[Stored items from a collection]
== Segment start ==

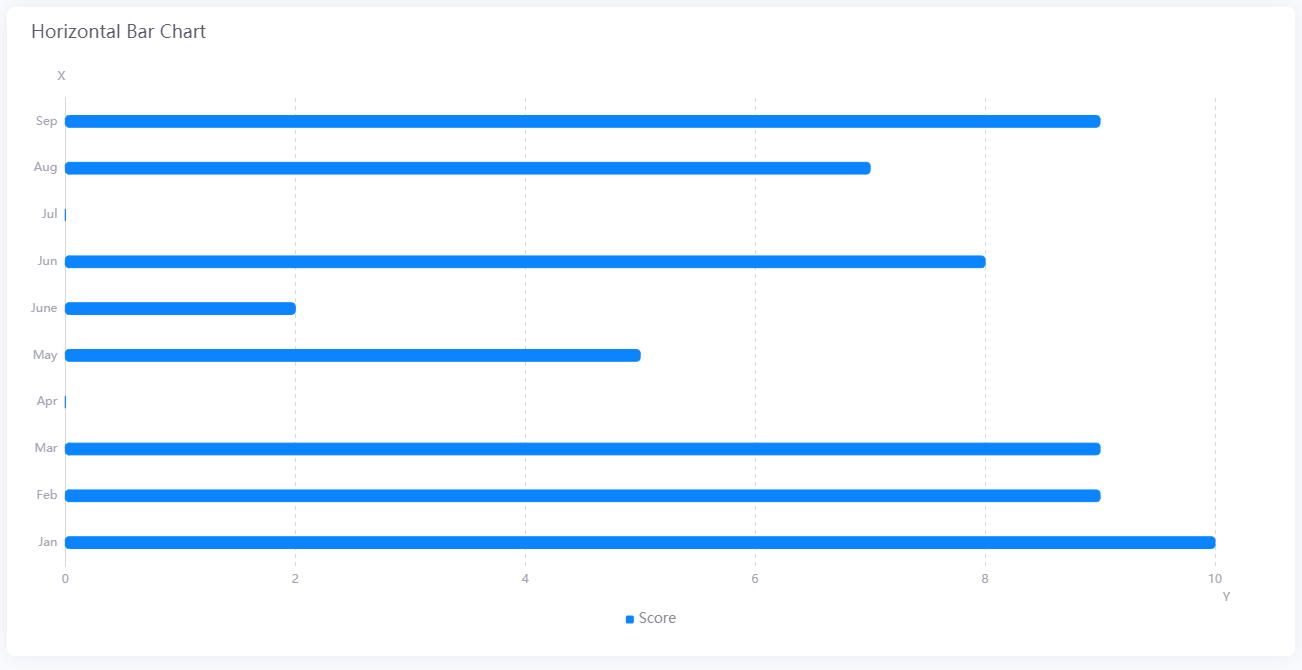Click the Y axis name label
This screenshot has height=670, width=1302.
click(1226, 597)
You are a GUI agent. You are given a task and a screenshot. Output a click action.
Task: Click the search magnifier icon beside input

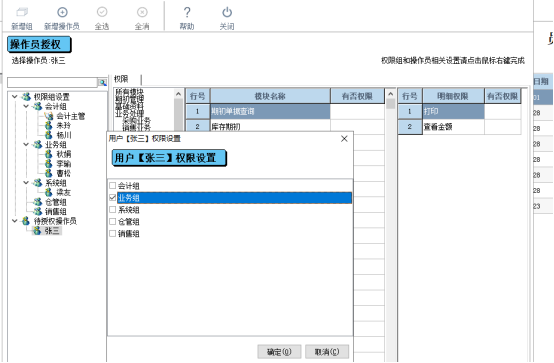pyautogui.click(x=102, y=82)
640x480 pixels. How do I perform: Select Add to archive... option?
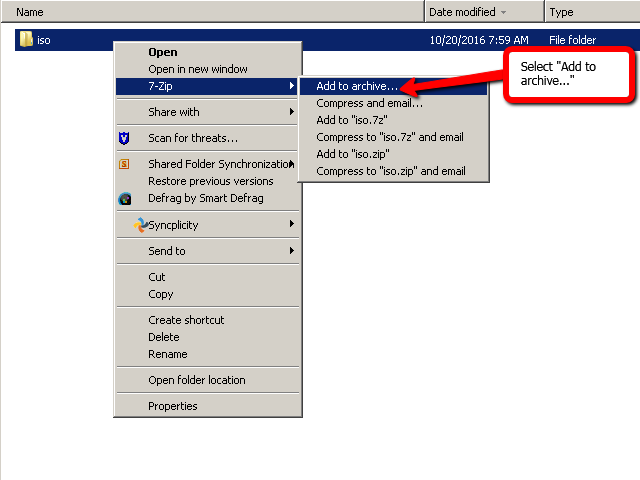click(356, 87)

== Segment end ==
== Segment start ==

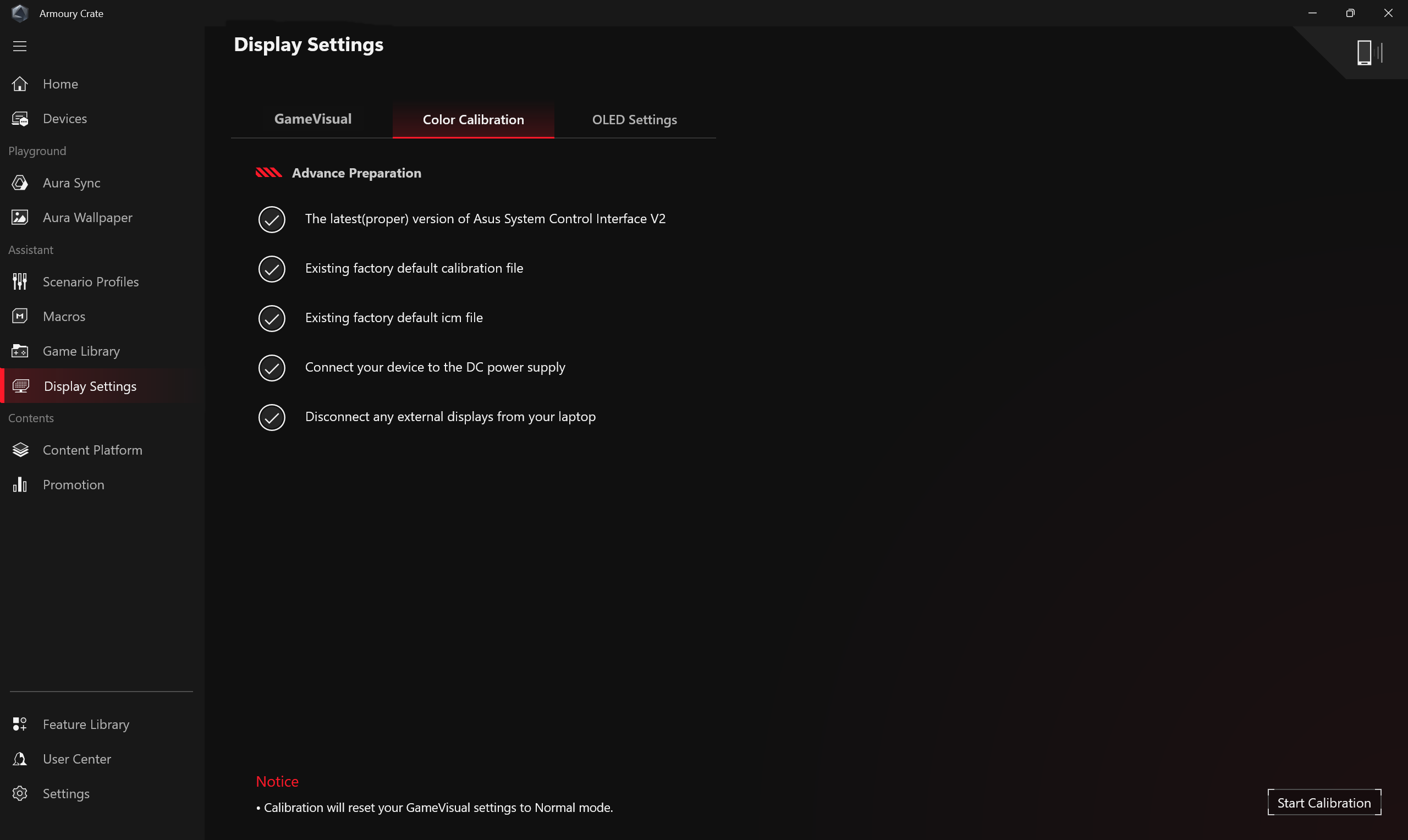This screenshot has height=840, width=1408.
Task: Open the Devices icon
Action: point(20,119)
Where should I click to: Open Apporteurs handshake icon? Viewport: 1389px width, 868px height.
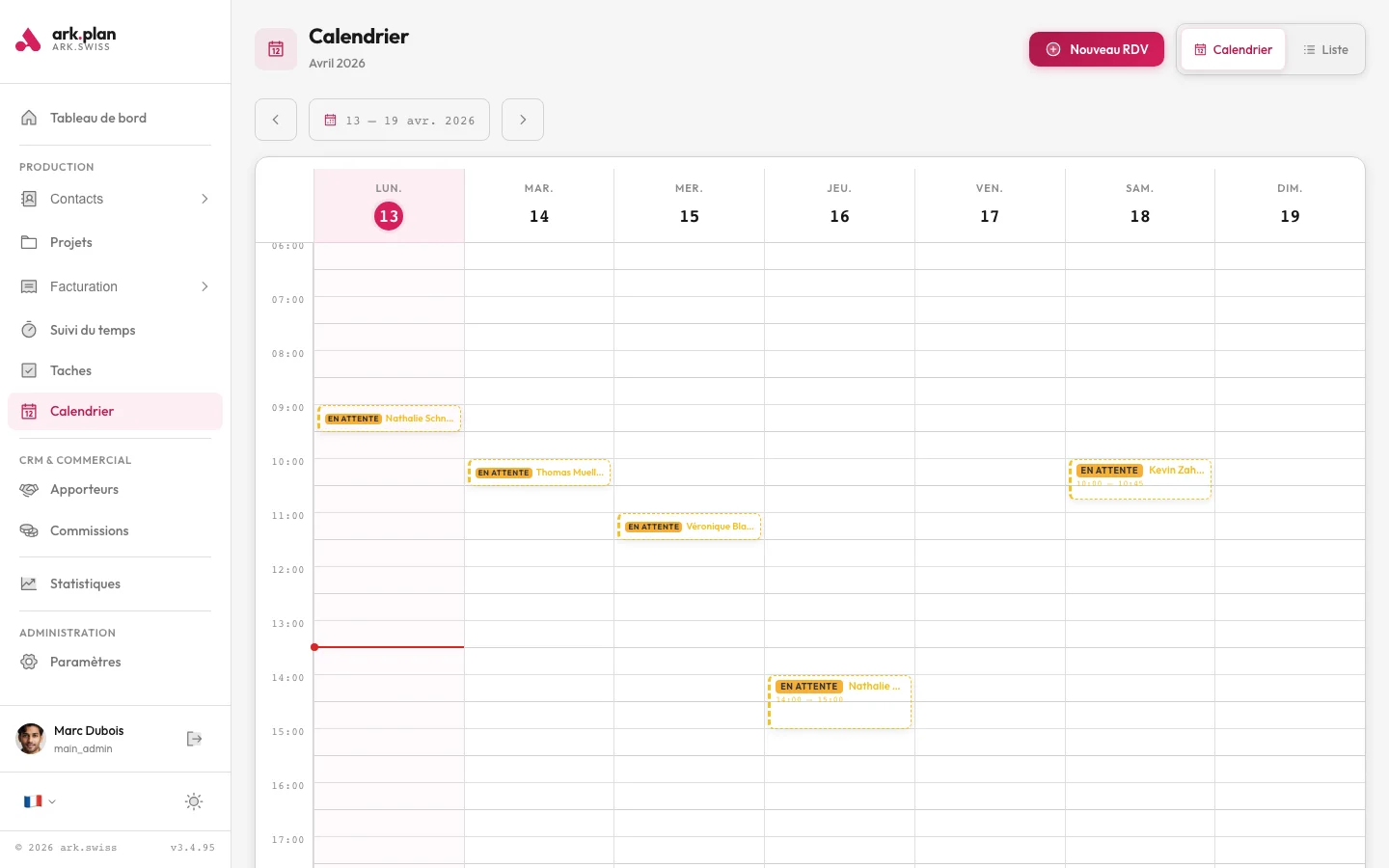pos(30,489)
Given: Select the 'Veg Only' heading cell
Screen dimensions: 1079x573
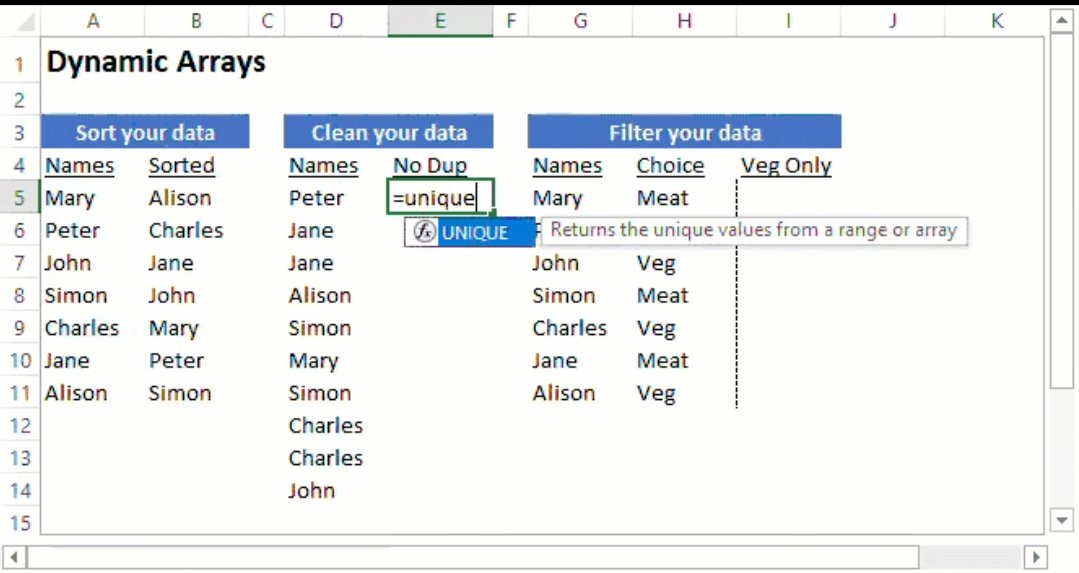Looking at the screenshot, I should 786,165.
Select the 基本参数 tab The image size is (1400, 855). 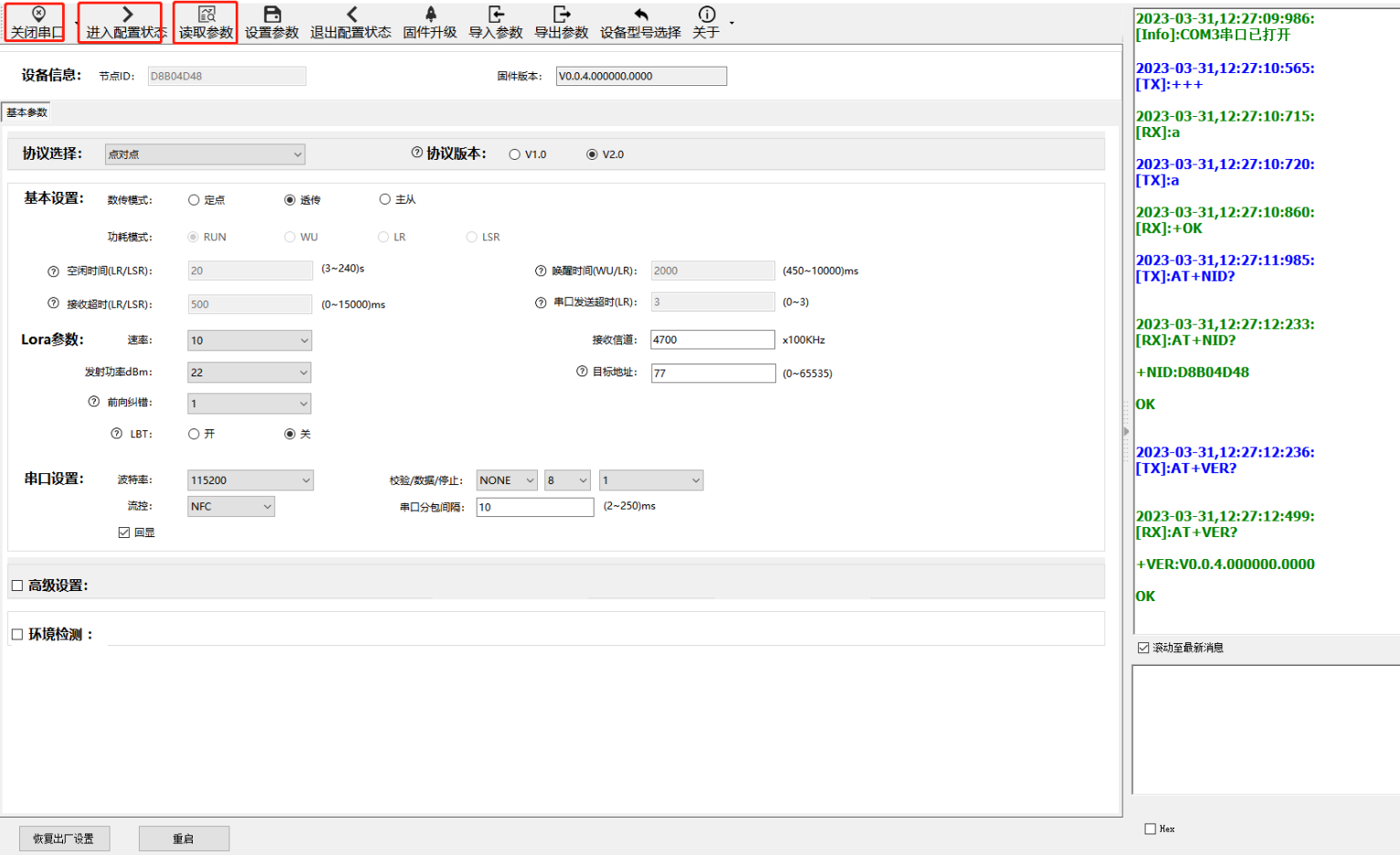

== Segment end ==

> _Description of the task_: Reproduce exactly the lines above starting at the line containing "Given: Select the 'Veg Only' heading cell" and ending at the line containing "Select the 基本参数", including both, but not the pictures.

> _Response for this exercise_:
Given: Select the 'Veg Only' heading cell
Screen dimensions: 1079x573
Looking at the screenshot, I should 786,165.
Select the 基本参数 tab The image size is (1400, 855). 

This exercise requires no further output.